Classification of Ride-Hailing Drivers
Ever since ride sharing became more prevalent in the late 2000s, states have been dealing with issues of driver classification, and the increase in unemployment has escalated the argument. App-based ride-sharing companies like Uber, Lyft, and Doordash have maintained that drivers are self-employed ICs.
The classification issue has been playing out in various regulations and lawsuits in recent years.
In April 2019, the National Labor Relations Board (NLRB) ruled that Uber drivers are ICs and they are not protected under the National Labor Relations Act (meaning, they can’t form unions).
In July 2020, Uber drivers and the New York Taxi Workers Alliance successfully sued New York state and city officials for failing to pay unemployment benefits. The New York Department of Labor had previously determined that the drivers were employees of Uber for those benefits.
California, meanwhile, has been engaged in legal battles with Uber, Lyft, and other app-based rideshare companies over the status of their drivers. Effective January 1, 2020, California Assembly Bill (AB) 5 made the ABC test officially part of state law (it was previously part of a court case). The ride-sharing companies refused to comply with the law (AB5), and a California Superior Court judge ruled in August 2020 that “ride-hailing drivers” of Uber and Lyft couldn’t be classified as ICs.
The companies retaliated by putting a referendum, Proposition 22, on the Nov. 3, 2020 ballot. The proposition, which was ultimately approved by California voters, allows app-based transportation (rideshare) and delivery drivers to be defined as ICs in California.
Proposition 22 is an exception to the ABC test for a specific type of worker, and only in California; all other classifications of workers in California must comply with the provisions of AB5.
Other states have addressed this issue in different ways:
- Florida classifies ride-sharing drivers as ICs.
- Oregon classifies these drivers as employees.
- The Pennsylvania Supreme Court has ruled that an Uber driver should be considered an employee.

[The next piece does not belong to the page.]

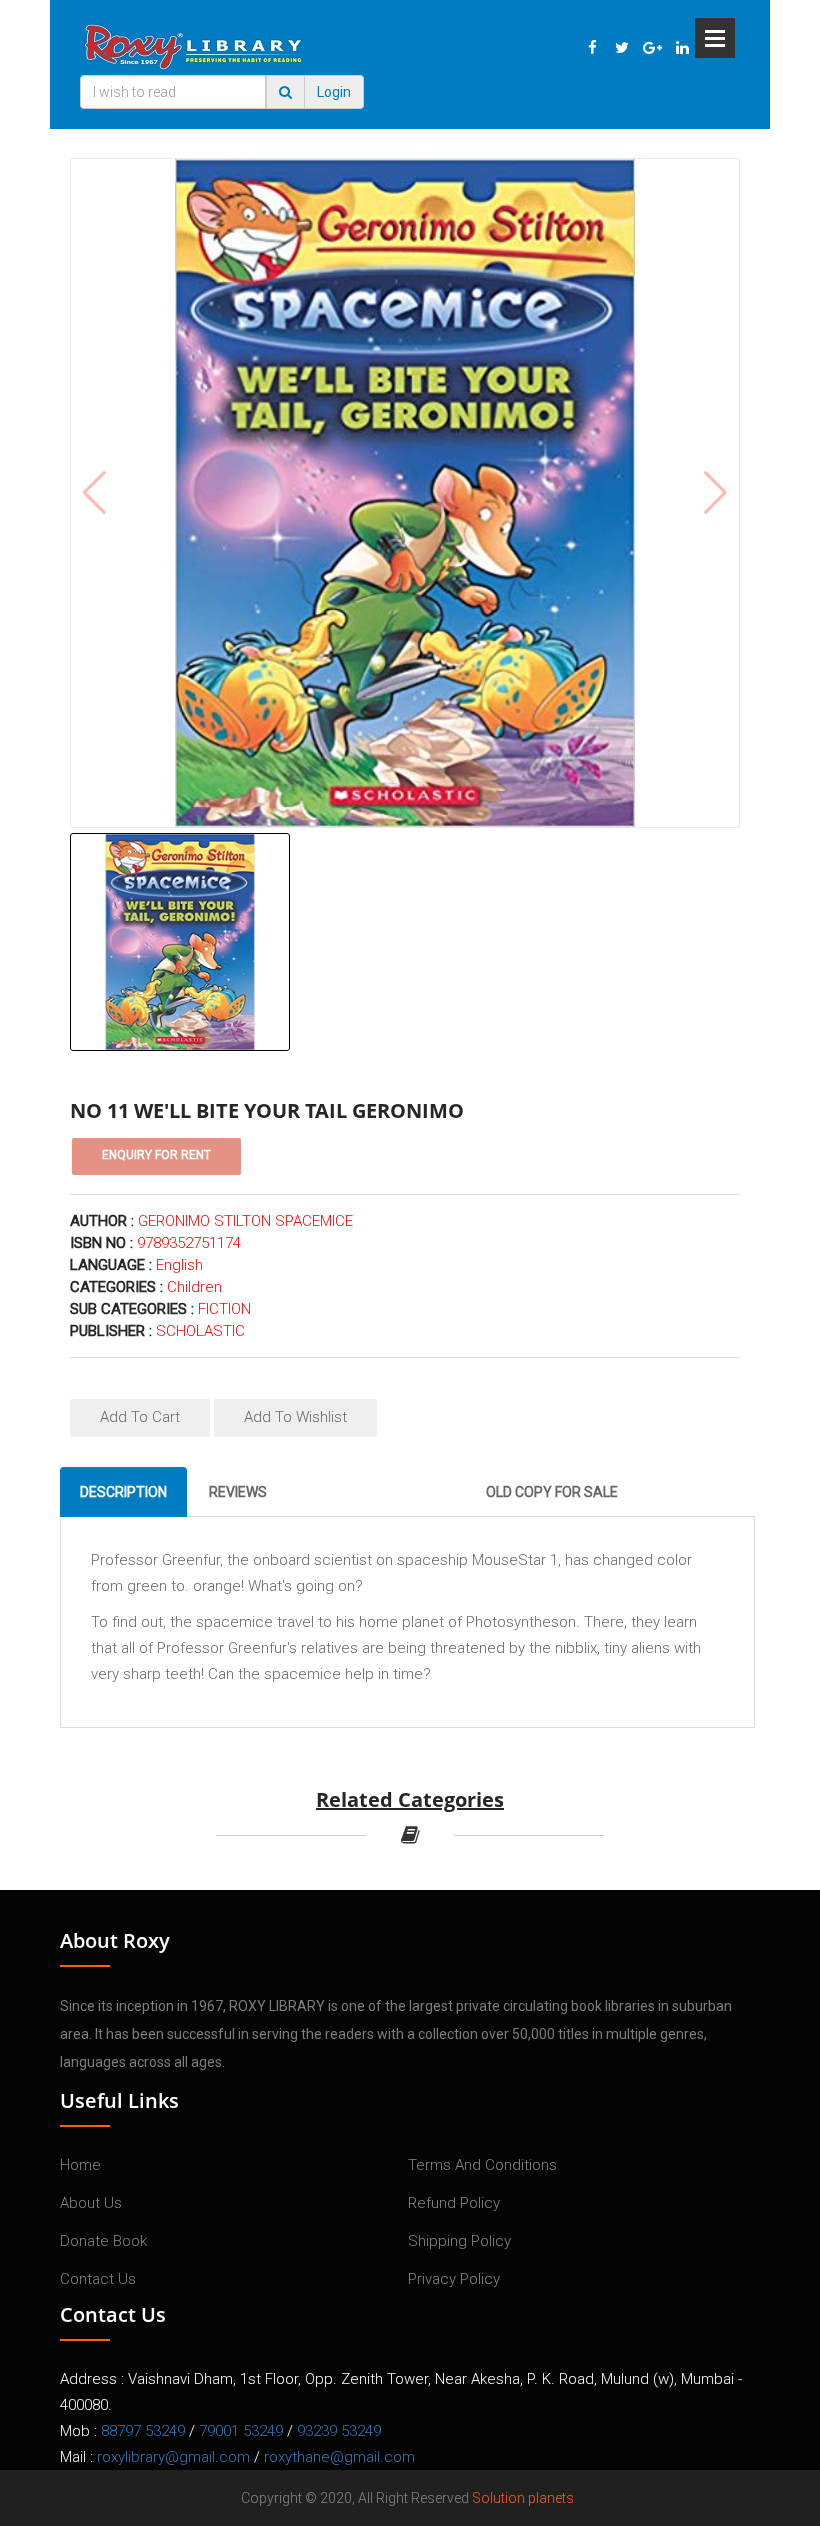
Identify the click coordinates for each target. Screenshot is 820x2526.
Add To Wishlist (295, 1417)
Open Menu (715, 38)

- Massachusetts filed a lawsuit in July 2020 against Uber and Lyft, seeking a court ruling that these drivers are employees under the state’s wage and hour laws.
Independent Contractor Laws May Vary
To make things more complex, different federal agencies and states have different criteria for ICs for different types of situations. For example, someone can be classified as an IC for labor law (Fair Labor Standards Act) purposes, but be classified differently for tax and state law purposes.
If there’s a conflict between federal and state law, you must comply with the law that applies a stricter standard for ICs and is more protective of workers’ rights.
In addition, each situation is judged on a case-by-case basis. The U.S. Supreme Court has indicated that it’s the “total activity or situation which controls,” and state and appellate courts also may rule differently in specific situations.
Independent contractor laws and regulations are changing, due in part to the increase in remote workers, drivers, and unemployment benefit issues. If you aren’t sure if your workers are classified correctly, discuss your situation with your attorney, or get a ruling from federal and state entities.